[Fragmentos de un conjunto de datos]

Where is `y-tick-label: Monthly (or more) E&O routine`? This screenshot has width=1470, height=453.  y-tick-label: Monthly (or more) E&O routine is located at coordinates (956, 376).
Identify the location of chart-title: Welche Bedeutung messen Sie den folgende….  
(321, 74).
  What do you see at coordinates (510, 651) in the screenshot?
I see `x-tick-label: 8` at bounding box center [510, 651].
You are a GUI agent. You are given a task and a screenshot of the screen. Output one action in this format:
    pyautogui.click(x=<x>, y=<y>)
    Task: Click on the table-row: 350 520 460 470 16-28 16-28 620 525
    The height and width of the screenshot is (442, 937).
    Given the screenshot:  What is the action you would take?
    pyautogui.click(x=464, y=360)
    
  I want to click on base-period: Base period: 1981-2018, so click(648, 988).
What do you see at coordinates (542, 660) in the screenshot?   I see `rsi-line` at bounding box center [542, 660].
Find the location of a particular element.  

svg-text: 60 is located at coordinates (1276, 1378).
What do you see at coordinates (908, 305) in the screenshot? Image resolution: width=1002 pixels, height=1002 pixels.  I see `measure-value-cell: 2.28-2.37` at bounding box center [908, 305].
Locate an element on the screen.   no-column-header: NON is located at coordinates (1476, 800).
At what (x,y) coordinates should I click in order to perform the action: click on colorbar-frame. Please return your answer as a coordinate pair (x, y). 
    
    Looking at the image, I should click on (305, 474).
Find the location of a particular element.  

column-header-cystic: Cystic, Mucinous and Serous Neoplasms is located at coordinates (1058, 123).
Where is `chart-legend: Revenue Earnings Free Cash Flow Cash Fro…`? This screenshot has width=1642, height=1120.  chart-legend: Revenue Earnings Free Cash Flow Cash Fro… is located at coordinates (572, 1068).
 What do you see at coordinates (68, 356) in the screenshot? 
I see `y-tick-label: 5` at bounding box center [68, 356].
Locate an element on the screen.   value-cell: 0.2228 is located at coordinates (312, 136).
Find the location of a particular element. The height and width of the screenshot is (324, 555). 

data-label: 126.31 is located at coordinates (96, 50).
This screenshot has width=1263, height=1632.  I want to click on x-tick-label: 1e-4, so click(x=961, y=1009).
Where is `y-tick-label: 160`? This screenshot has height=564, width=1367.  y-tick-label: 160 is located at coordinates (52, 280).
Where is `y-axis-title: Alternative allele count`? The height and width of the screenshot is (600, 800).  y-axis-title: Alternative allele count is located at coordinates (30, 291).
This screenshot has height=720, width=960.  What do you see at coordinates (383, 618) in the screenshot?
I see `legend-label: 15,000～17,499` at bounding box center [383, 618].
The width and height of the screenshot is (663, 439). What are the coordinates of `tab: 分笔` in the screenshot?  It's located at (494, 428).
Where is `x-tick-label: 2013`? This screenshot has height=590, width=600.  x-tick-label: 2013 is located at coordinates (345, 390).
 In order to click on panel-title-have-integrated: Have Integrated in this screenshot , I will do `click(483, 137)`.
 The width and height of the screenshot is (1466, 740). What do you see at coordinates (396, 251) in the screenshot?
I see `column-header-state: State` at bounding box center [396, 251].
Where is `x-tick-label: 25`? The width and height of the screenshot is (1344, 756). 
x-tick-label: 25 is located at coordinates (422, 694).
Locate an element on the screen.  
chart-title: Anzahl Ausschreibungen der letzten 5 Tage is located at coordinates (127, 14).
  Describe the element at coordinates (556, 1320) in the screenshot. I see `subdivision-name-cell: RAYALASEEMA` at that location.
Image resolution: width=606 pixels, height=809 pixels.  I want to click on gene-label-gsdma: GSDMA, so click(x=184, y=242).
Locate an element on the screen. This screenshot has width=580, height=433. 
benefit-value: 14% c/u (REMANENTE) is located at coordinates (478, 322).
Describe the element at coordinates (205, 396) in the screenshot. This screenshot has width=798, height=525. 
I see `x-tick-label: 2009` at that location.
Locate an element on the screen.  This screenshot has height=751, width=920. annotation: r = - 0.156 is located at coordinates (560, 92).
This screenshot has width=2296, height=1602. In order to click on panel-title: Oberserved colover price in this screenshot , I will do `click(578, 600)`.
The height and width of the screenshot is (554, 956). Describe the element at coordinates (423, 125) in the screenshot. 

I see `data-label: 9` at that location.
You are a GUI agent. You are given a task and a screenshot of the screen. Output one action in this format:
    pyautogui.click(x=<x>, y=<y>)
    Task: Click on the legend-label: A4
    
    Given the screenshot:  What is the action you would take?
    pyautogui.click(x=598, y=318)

## INSTRUCCIONES DE LA TAREA
Indica cada línea de las filas anteriores que contenga la cadena "will". Se distingue entre mayúsculas y minúsculas.

## RESULTADO DEL EJERCICIO
 In order to click on panel-title-have-integrated: Have Integrated in this screenshot , I will do `click(483, 137)`.
This screenshot has width=2296, height=1602. In order to click on panel-title: Oberserved colover price in this screenshot , I will do `click(578, 600)`.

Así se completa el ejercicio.